───── PROVIDED RECORDS ─────

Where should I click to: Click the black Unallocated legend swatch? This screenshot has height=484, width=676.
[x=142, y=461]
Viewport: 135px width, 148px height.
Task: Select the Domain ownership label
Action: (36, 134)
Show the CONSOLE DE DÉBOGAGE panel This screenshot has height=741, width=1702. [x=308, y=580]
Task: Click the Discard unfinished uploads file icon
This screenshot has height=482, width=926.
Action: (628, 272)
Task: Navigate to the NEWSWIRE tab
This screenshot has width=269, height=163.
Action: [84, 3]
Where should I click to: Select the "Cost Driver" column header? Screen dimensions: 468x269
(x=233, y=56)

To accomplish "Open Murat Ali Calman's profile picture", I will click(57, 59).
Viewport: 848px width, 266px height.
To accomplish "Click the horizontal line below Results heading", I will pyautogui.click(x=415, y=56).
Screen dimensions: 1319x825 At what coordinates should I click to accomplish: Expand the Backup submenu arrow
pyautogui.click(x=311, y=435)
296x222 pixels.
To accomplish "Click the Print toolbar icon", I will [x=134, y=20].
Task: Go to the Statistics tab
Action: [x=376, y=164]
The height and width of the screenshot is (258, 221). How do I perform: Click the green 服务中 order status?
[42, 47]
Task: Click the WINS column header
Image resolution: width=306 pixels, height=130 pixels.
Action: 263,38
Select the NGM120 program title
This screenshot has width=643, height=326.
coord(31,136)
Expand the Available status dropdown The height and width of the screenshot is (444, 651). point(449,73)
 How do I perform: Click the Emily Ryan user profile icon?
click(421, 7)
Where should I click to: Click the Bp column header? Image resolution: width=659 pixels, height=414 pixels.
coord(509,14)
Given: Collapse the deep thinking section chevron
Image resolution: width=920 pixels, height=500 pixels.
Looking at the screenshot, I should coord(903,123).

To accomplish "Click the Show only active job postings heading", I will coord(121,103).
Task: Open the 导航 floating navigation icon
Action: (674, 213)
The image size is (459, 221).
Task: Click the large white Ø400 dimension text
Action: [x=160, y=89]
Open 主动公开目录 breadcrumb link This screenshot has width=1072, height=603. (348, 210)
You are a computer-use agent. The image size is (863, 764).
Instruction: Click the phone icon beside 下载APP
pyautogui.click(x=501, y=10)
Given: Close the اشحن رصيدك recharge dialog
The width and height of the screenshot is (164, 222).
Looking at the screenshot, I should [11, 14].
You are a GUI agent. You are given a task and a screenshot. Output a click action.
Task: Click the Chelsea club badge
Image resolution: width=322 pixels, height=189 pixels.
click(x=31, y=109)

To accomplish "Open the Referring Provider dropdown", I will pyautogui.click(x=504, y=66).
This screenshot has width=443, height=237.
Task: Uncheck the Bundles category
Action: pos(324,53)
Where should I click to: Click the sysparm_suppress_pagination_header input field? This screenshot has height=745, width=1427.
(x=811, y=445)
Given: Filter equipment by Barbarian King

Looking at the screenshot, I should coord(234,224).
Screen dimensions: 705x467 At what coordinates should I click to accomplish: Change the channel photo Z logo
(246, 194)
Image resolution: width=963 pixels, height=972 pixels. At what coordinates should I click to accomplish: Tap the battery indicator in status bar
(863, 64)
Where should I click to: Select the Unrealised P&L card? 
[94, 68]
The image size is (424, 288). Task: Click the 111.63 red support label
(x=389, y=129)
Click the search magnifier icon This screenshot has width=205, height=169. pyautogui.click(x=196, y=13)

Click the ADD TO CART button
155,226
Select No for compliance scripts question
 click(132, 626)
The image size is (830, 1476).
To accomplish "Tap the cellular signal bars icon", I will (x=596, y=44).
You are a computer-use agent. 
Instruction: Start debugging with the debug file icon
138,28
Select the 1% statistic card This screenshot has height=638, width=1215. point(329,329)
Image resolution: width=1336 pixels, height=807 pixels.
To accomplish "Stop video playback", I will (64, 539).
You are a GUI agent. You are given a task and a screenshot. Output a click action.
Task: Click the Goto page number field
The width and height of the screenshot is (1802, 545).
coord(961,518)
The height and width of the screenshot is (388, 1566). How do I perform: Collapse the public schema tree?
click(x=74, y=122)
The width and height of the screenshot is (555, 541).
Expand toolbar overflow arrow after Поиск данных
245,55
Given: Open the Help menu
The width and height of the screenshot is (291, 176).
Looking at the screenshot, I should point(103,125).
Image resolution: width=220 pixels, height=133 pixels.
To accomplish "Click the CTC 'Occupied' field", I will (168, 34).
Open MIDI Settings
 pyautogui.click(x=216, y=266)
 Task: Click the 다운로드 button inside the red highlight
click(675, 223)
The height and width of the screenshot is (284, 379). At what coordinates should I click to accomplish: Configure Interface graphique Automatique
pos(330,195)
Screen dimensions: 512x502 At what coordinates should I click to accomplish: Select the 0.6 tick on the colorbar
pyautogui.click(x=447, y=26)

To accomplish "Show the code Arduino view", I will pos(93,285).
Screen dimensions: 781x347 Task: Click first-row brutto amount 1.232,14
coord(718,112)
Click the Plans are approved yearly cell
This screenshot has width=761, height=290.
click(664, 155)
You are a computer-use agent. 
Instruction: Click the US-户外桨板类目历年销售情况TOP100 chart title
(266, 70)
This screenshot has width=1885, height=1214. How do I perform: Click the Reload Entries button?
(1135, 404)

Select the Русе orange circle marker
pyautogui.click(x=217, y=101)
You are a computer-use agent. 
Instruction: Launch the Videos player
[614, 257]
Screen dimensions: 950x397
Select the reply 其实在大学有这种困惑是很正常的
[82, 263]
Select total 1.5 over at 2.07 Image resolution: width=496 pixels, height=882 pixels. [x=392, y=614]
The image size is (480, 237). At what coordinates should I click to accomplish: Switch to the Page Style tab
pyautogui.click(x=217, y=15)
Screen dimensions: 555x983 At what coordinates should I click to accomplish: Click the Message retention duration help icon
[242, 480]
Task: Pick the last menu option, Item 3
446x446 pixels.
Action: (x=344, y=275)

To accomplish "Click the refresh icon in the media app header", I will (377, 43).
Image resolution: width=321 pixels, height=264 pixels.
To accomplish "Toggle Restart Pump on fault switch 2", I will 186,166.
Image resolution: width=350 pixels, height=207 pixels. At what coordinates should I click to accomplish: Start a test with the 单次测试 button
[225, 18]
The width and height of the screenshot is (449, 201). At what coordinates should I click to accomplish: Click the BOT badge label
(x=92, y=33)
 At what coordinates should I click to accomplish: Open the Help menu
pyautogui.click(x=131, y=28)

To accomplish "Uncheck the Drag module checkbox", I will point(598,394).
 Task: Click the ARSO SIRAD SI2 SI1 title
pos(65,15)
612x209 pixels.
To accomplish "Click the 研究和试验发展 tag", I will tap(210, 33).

─────

WHAT YOU HAVE TO DO >> With the line holding "Task: Click the WINS column header" as the first and the line holding "Expand the Available" as the last, set down that range of the entries above exactly, and nothing else.

RESULT FOR THIS TASK >>
Task: Click the WINS column header
Image resolution: width=306 pixels, height=130 pixels.
Action: 263,38
Select the NGM120 program title
This screenshot has width=643, height=326.
coord(31,136)
Expand the Available status dropdown The height and width of the screenshot is (444, 651). point(449,73)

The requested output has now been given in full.